The group led by the then youth leader Vasu formed the Nava Sama Samaja Party (NSSP) with a non-communal socialist agenda.

Vasu stands firm in his belief that each ethnic group should have the right to maintain its identity and determine its fate. In the highly emotionally charged political battlefield, many of his colleagues paid the price with their lives. Vasu feels lucky to survive the terror-filled late ’80s when paramilitary death squads and the extreme nationalist insurgents reigned: neither group respected the middle ground that Vasu and his colleagues were espousing.

His ideological rigidity began to flex during his two-year hide-and-seek with the law. In 1983, the dictatorial Sri Lankan Government, in a calculated attempt at shutting down all opposition to its policies, banned Vasu’s party and a few other leftist groups, falsely accusing them of fomenting racial riots. Left without the option to defend his rights under the Emergency Rules, Vasu was constantly on the run. He was masquerading dressed as a middle eastern sheik when he openly visited the legendary attorney, Presidents Counsel D.S. Wijesinghe, at his residence at the Thimbirigasyaya junction where I was visiting, as I always did, during my trips to Colombo. Vasu was confident he was not detectable in the form he was in, and he dared to even speak to a Policeman seeking information.

In 1994 the LSSP joined the People’s Alliance (P.A.), the front led by the SLFP. It had three members elected to Parliament that year. Bernard Soysa, Minister of Science and Technology in the P.A. Government, on his demise, was succeeded by Batty Weerakoon.
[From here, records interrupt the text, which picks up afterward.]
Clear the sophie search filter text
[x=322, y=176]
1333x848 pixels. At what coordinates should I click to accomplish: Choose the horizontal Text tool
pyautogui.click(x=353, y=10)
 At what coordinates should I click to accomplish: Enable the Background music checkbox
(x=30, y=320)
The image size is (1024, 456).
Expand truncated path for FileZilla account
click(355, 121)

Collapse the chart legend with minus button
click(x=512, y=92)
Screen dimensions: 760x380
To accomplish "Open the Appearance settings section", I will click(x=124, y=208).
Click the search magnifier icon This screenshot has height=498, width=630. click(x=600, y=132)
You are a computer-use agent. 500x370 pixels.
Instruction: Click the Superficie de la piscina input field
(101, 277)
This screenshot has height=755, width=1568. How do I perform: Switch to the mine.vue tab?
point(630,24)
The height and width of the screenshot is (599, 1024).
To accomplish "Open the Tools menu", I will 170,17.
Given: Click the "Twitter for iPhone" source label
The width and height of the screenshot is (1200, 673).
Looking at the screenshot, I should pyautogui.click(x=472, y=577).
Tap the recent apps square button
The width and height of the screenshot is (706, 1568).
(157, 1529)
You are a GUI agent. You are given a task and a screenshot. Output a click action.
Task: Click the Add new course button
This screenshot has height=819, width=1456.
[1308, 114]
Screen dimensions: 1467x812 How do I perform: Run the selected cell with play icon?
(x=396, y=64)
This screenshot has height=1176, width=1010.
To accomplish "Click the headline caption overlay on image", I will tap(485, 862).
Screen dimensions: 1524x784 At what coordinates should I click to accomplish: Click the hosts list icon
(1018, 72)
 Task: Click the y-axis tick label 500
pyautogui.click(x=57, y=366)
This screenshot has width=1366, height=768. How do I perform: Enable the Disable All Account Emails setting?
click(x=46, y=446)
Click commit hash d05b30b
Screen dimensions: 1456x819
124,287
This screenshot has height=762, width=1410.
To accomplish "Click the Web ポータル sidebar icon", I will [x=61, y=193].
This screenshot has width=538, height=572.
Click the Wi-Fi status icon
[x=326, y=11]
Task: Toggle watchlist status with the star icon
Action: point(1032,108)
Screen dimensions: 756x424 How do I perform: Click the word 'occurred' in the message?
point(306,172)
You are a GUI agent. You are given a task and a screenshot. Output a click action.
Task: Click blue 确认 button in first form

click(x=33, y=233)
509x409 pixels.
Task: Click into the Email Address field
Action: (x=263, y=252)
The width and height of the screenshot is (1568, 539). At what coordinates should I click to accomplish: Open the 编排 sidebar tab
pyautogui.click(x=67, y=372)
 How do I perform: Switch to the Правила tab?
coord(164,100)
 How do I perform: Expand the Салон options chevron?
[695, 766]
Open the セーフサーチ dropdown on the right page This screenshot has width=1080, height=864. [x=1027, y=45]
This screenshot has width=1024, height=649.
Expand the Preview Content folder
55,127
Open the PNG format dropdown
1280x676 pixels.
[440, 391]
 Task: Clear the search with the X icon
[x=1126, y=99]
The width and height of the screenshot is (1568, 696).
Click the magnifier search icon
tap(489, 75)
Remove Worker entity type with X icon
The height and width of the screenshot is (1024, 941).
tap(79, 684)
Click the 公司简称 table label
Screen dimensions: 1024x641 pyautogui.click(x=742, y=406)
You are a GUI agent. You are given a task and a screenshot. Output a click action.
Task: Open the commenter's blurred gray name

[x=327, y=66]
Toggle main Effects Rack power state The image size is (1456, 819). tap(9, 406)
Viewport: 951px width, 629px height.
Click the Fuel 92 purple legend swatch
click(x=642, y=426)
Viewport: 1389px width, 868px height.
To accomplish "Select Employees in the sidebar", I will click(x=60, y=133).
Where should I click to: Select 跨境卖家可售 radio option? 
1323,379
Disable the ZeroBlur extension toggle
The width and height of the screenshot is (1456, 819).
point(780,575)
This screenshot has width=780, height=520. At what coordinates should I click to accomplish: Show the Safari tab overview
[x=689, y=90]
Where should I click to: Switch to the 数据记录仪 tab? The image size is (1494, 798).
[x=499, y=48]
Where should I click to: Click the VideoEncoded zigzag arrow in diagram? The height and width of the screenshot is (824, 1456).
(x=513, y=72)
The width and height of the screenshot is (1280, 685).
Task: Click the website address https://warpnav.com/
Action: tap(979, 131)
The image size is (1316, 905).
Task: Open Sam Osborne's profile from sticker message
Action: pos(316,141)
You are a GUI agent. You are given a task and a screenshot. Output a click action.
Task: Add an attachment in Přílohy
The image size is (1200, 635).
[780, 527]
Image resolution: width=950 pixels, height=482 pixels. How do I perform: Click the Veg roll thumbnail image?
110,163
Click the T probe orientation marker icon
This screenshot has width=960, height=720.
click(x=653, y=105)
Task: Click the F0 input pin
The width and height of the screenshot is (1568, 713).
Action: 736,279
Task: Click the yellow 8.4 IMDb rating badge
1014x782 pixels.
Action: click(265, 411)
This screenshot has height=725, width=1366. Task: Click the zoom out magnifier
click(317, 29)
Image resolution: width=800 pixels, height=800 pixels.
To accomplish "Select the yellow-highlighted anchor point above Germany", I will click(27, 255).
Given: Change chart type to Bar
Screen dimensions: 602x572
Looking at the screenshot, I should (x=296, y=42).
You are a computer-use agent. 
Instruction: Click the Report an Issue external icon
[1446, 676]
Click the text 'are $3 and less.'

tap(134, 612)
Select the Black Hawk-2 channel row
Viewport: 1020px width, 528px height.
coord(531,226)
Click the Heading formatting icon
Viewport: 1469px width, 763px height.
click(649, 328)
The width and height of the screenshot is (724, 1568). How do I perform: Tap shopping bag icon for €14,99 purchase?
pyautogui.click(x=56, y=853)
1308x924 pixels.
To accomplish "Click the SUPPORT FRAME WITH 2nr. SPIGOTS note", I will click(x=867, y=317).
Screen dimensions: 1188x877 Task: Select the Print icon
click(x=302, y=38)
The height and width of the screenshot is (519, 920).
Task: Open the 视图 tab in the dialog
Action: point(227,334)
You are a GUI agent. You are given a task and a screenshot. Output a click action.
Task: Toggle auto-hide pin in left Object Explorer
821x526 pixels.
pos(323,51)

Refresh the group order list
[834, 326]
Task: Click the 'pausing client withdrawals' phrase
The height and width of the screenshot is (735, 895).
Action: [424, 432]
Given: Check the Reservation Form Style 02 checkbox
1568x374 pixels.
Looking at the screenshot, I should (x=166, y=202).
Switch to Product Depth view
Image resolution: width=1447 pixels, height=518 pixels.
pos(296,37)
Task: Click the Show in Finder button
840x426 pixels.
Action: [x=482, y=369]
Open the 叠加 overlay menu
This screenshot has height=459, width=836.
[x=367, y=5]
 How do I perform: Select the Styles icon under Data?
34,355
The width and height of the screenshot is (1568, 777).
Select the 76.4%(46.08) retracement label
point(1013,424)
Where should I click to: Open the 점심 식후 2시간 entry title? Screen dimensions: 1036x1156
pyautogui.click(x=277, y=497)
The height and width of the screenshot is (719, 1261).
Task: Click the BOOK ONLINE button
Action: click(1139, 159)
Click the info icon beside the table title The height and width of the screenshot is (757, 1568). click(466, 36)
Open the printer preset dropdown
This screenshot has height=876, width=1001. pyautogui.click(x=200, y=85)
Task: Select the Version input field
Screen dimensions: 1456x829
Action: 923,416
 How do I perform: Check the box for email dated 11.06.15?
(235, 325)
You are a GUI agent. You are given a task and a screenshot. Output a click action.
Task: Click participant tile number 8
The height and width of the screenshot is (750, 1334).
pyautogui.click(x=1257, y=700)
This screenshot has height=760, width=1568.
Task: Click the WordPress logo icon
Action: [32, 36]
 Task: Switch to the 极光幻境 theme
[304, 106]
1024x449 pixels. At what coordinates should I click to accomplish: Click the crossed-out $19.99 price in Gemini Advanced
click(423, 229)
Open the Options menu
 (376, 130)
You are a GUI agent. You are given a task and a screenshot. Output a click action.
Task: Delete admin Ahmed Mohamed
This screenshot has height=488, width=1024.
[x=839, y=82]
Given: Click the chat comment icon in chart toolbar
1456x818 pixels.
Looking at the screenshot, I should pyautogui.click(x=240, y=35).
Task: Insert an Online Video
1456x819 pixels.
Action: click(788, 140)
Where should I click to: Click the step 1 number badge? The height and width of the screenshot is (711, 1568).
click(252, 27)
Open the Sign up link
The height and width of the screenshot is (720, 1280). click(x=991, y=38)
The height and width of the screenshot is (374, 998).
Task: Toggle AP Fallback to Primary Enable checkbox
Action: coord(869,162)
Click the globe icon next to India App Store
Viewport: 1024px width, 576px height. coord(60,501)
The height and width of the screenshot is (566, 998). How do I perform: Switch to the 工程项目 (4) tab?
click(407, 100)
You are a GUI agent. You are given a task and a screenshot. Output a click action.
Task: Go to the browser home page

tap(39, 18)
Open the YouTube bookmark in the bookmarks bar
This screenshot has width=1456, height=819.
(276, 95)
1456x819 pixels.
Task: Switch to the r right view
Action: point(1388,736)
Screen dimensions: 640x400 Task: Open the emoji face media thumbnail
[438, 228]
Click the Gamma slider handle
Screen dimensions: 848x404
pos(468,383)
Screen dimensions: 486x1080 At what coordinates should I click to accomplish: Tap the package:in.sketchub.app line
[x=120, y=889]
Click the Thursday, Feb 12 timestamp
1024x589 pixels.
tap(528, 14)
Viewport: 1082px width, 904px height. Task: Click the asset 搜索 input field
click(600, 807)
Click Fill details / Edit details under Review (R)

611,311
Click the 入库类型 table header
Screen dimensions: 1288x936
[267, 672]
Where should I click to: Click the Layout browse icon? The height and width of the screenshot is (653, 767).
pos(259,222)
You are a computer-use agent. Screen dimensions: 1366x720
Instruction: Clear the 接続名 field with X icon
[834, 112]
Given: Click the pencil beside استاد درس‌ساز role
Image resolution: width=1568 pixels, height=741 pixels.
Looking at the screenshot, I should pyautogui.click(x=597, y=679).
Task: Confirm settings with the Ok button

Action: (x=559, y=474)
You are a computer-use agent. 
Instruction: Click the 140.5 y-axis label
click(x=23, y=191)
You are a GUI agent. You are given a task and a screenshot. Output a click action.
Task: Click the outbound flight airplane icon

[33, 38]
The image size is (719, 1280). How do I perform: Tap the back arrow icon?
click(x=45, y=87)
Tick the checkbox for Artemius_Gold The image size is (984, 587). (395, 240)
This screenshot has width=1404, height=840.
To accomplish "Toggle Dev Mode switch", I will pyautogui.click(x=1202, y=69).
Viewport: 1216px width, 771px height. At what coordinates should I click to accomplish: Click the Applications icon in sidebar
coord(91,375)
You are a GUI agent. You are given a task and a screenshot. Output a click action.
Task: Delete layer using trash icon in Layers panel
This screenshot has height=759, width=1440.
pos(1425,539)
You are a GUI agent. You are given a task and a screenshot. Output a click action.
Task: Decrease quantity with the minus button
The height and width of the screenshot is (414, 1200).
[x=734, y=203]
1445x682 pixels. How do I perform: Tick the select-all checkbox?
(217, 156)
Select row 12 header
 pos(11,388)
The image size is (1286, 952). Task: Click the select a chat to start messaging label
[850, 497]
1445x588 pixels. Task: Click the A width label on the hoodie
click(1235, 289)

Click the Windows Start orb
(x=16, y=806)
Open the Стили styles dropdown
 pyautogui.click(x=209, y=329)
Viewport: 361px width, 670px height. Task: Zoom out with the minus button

Vasu had by then returned to the LSSP from the NSSP following a disagreement with his protégé Dr. Wickramabahu Karunaratne who now leads the NSSP. However, in 1999 Vasu, LSSP Member of Parliament elected from Ratnapura, was expelled after publicly criticizing the P.A. government.

After his expulsion, Vasu floated the Democratic Left Front (D.L.F.). At the 2004 elections, LSSP won one parliamentary seat. Its lone M.P., Dr. TissaVitarana, the same person who went down to address a young Trotskyite group where Vasu was a visitor when he was exposed for the first time to the socialist theory and practice, was named Minister of Science and Technology. The LSSP gradually lost in strength. The Congress of Samasamaja Youth Leagues that Vasu led had been disbanded. At the 2010 elections both LSSP and D.L.F. contested under the United People’s Freedom Alliance. LSSP members did not win any seats but its leader Dr. TissaVitarana was named as a national list member and appointed as Minister of Scientific Affairs. Once again, Vasu won elections as an M.P. from the Ratnapura District and was appointed as Minister of National Languages and Social Integration. At the 2015 elections, he was once again elected to represent Ratnapura as was in 2020.

Vasu had always been the maverick in the LSSP and ready to criticize the Government and even the party, whenever he felt either was deviating from its stated mission. That resulted in his shuttling in and out of the party, but he never joined any other party. He, of course, formed his own breakaway party whenever he was out of the LSSP.

As a Parliamentarian, he has been an uncompromising champion of the rights of minorities. He has been beaten, jailed, and forced underground for his political activism. His activism, compassion, and fearless honesty have won the hearts of the working class and minority communities. Addressing a meeting recently in Marapana, Ratnapura, just following his appointment as Minister of State for Water Supply in the present Government, he said that the “It is the underprivileged who lack water and proper sanitation facilities, and that is the real story of the chasm between the haves and the have nots. I have been searching all my life for ways and means to close that gap between the rich and the poor, but I have so far failed, and I am afraid I may have to bid farewell before I find one.”

After half a century of political life, he remains, perhaps, as the only politician who is considered sincere to his cause and untainted with any allegation of corruption. That in itself is quite an achievement for a politician who has been at the forefront of governing over such a long span of time in Sri Lanka. That may also be his ultimate legacy.